### Problem to solve
Nothing but the lines from the start of the entries through the line containing "208x145 pixels." should appear in the answer, each given exactly.
========================================
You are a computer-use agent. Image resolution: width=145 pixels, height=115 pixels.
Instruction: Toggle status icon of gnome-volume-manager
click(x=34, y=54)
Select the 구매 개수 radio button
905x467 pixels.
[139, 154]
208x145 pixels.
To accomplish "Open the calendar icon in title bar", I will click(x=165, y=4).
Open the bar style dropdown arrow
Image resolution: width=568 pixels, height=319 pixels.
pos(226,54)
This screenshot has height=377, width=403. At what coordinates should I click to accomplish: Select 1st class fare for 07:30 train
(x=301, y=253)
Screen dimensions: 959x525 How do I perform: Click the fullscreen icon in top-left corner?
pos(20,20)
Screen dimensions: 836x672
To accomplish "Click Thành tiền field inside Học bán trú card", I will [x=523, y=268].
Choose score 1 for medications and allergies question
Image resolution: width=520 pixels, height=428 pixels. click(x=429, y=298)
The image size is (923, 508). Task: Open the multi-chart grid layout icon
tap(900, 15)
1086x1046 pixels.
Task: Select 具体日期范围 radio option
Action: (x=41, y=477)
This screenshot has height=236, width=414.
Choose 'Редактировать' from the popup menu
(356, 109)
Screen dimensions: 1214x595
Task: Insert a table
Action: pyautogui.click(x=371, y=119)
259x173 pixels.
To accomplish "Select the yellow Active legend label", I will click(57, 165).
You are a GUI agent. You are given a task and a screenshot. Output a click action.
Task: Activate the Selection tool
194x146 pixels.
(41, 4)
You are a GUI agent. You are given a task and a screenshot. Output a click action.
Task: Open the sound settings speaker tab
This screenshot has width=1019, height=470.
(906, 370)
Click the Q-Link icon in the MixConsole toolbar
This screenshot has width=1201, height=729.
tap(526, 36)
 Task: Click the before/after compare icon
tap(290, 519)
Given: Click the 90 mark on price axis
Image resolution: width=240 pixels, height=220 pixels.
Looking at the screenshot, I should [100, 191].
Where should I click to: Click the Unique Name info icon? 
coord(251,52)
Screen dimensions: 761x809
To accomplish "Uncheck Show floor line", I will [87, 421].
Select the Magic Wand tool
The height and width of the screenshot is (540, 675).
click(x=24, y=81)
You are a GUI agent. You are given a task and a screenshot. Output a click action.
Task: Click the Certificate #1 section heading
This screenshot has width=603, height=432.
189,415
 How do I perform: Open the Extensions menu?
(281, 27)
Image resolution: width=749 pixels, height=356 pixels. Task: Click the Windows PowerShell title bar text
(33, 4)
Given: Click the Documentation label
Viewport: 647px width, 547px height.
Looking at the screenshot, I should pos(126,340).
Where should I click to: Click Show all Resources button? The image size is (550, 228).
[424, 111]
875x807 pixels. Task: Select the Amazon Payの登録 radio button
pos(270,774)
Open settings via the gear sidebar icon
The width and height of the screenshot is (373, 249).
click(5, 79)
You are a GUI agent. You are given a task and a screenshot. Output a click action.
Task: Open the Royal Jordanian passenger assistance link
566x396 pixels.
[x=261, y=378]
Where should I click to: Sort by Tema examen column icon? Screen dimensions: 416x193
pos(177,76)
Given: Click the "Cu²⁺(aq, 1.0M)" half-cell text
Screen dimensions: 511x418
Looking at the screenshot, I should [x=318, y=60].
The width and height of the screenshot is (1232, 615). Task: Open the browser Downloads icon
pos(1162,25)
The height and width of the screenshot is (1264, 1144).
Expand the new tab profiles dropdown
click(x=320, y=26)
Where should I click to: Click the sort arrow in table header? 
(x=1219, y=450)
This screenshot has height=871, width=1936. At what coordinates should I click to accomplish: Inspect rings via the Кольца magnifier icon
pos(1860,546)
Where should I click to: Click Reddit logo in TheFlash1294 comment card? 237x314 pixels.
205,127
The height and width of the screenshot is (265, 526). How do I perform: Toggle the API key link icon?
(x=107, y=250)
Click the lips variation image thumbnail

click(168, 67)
========================================
### Answer area
You are a computer-use agent. Image resolution: width=145 pixels, height=115 pixels.
Instruction: Toggle status icon of gnome-volume-manager
click(x=34, y=54)
Select the 구매 개수 radio button
905x467 pixels.
[139, 154]
208x145 pixels.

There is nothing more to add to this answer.